__Task goal__: Please reproduce the entries below unchanged, covering everything from the line containing "1024x576 pixels." down to the line containing "coord(186,653)", with both of those lines included.

__Input for this task__:
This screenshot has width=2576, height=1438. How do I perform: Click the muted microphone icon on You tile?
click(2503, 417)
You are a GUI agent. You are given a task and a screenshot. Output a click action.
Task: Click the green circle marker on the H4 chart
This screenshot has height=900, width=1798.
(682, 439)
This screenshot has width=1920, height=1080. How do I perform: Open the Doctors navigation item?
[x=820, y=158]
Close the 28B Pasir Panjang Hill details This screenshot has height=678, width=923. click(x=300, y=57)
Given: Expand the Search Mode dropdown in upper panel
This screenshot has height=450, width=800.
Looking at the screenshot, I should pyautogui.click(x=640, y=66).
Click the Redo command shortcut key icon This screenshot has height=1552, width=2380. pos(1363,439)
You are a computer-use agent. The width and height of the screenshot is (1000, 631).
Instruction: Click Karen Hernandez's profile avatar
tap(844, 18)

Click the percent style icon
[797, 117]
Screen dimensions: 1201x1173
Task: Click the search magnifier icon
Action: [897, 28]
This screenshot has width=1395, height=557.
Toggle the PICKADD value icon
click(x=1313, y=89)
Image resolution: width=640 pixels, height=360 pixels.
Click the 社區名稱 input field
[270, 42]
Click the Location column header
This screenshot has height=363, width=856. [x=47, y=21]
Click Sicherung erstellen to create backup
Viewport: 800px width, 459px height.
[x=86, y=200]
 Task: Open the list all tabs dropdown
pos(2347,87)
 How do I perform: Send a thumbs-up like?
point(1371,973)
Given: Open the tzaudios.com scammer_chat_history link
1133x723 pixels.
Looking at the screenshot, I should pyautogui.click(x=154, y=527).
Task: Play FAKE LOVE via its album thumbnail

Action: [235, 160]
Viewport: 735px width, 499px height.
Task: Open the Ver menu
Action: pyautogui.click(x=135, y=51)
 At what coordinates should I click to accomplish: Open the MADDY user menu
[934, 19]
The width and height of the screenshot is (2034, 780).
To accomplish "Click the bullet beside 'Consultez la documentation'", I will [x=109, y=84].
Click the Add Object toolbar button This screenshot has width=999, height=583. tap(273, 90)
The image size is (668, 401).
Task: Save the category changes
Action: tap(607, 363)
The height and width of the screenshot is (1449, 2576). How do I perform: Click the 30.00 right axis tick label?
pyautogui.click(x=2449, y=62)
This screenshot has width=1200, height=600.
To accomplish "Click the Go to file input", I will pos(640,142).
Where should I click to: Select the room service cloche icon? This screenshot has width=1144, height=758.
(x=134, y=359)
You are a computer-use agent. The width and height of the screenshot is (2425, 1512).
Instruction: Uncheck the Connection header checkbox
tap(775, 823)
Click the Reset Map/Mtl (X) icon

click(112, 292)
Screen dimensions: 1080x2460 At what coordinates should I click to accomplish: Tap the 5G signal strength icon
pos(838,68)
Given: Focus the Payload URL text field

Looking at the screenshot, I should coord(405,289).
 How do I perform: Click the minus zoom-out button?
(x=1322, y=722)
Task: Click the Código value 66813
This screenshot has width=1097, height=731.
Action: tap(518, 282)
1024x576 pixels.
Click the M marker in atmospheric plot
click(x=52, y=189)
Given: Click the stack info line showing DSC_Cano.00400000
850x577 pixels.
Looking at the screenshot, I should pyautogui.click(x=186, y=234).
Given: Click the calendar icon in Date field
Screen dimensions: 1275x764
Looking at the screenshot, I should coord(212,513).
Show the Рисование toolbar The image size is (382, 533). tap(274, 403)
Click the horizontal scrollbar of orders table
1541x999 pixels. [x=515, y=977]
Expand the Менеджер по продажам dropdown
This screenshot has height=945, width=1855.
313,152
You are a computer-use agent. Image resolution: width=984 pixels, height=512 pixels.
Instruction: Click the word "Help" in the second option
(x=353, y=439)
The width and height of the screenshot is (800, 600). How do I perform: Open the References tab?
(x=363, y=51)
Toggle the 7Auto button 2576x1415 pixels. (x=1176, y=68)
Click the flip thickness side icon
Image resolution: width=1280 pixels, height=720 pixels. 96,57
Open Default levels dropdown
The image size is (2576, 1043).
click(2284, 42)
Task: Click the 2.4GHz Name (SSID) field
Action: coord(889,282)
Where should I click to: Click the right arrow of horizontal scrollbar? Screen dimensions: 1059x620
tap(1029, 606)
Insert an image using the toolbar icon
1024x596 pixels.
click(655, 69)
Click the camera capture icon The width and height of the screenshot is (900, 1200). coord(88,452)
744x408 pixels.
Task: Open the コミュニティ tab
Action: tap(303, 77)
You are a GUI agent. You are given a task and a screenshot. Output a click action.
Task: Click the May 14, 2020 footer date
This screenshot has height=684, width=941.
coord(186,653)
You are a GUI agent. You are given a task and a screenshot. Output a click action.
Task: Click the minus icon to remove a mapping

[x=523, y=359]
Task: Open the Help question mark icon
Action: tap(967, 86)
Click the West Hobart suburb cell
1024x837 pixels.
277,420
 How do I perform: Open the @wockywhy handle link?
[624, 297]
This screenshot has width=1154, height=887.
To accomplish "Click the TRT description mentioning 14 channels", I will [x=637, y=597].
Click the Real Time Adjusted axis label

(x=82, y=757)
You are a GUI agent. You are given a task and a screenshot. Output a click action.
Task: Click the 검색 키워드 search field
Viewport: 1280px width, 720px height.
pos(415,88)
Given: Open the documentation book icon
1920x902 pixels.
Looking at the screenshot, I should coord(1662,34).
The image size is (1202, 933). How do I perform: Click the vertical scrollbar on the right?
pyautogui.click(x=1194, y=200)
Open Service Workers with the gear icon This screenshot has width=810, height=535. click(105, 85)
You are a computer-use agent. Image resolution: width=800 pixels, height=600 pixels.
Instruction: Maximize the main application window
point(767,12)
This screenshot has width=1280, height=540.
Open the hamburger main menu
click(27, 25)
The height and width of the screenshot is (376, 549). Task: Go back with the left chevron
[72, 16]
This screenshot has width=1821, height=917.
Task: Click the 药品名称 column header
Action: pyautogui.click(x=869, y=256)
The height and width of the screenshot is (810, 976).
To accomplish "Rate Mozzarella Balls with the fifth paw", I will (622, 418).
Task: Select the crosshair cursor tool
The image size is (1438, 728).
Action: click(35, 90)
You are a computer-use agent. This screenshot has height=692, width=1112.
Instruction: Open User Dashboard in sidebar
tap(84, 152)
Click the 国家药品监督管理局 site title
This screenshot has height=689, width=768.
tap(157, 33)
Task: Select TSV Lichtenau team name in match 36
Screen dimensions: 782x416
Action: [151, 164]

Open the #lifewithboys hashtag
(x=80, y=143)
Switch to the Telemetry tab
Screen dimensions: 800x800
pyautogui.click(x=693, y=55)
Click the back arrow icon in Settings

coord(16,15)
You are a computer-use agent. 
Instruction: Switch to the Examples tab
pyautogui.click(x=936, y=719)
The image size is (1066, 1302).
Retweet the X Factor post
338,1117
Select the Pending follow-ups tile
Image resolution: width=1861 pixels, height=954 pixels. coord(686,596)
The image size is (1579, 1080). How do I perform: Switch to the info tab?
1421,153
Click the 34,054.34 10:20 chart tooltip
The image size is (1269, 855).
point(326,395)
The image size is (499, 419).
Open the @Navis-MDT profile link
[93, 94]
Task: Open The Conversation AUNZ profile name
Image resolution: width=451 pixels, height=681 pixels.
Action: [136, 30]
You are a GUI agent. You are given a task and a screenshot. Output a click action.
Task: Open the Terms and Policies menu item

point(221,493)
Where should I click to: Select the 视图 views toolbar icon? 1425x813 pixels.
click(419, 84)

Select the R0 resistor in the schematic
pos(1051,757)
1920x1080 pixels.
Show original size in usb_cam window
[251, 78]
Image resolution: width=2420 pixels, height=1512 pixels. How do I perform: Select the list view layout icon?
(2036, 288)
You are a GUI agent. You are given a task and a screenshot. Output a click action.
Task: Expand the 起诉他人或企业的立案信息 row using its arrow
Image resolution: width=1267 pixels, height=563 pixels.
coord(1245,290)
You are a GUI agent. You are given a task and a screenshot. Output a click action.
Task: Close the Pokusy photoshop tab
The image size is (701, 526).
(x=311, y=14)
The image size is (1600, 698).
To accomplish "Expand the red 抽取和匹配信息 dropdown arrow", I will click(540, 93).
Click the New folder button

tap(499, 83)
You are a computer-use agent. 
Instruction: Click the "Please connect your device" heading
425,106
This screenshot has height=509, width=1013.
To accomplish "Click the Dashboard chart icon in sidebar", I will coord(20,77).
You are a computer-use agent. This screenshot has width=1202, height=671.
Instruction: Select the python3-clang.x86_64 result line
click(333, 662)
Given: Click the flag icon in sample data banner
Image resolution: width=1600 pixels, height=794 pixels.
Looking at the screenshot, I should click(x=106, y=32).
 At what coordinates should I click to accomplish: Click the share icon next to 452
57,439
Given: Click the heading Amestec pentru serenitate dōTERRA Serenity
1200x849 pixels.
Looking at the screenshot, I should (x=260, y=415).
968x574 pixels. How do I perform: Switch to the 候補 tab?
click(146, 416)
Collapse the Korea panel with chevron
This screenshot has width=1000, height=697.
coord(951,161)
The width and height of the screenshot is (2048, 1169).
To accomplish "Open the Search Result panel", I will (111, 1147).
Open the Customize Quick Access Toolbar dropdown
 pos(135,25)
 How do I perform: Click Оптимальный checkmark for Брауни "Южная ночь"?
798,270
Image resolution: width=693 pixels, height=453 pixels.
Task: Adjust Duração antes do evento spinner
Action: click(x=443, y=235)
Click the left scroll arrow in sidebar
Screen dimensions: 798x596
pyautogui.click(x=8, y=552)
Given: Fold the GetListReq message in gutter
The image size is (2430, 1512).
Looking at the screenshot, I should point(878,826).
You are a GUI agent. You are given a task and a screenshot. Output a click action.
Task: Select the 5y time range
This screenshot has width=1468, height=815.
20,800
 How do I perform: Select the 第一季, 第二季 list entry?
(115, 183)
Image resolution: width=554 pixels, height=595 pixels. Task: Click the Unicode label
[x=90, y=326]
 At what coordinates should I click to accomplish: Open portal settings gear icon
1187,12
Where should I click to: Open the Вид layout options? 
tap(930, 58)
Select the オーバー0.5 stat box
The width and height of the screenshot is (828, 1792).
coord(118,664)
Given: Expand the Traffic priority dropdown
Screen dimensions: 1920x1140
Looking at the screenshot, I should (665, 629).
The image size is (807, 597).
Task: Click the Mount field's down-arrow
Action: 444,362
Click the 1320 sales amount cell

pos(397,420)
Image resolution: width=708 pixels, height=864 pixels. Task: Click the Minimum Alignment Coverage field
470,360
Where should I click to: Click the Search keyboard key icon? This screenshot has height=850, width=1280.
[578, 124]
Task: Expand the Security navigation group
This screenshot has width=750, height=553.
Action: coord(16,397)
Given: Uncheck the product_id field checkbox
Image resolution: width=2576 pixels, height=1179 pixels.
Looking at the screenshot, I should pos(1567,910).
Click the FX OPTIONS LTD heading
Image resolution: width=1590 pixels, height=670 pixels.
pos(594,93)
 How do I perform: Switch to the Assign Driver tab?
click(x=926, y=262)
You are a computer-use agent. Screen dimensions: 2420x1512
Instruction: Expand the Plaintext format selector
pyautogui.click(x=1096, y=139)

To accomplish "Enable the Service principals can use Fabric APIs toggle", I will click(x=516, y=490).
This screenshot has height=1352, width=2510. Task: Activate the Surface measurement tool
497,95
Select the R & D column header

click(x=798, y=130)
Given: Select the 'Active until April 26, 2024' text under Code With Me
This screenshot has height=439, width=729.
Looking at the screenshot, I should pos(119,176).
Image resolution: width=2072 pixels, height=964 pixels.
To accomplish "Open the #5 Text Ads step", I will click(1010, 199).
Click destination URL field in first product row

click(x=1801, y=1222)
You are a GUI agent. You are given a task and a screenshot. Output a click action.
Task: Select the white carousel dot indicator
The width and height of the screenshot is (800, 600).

__Solution for this task__:
1024x576 pixels.
Click the M marker in atmospheric plot
click(x=52, y=189)
Given: Click the stack info line showing DSC_Cano.00400000
850x577 pixels.
Looking at the screenshot, I should pyautogui.click(x=186, y=234).
Given: Click the calendar icon in Date field
Screen dimensions: 1275x764
Looking at the screenshot, I should coord(212,513).
Show the Рисование toolbar The image size is (382, 533). tap(274, 403)
Click the horizontal scrollbar of orders table
1541x999 pixels. [x=515, y=977]
Expand the Менеджер по продажам dropdown
This screenshot has height=945, width=1855.
313,152
You are a computer-use agent. Image resolution: width=984 pixels, height=512 pixels.
Instruction: Click the word "Help" in the second option
(x=353, y=439)
The width and height of the screenshot is (800, 600). How do I perform: Open the References tab?
(x=363, y=51)
Toggle the 7Auto button 2576x1415 pixels. (x=1176, y=68)
Click the flip thickness side icon
Image resolution: width=1280 pixels, height=720 pixels. 96,57
Open Default levels dropdown
The image size is (2576, 1043).
click(2284, 42)
Task: Click the 2.4GHz Name (SSID) field
Action: coord(889,282)
Where should I click to: Click the right arrow of horizontal scrollbar? Screen dimensions: 1059x620
tap(1029, 606)
Insert an image using the toolbar icon
1024x596 pixels.
click(655, 69)
Click the camera capture icon The width and height of the screenshot is (900, 1200). coord(88,452)
744x408 pixels.
Task: Open the コミュニティ tab
Action: tap(303, 77)
You are a GUI agent. You are given a task and a screenshot. Output a click action.
Task: Click the May 14, 2020 footer date
This screenshot has height=684, width=941.
coord(186,653)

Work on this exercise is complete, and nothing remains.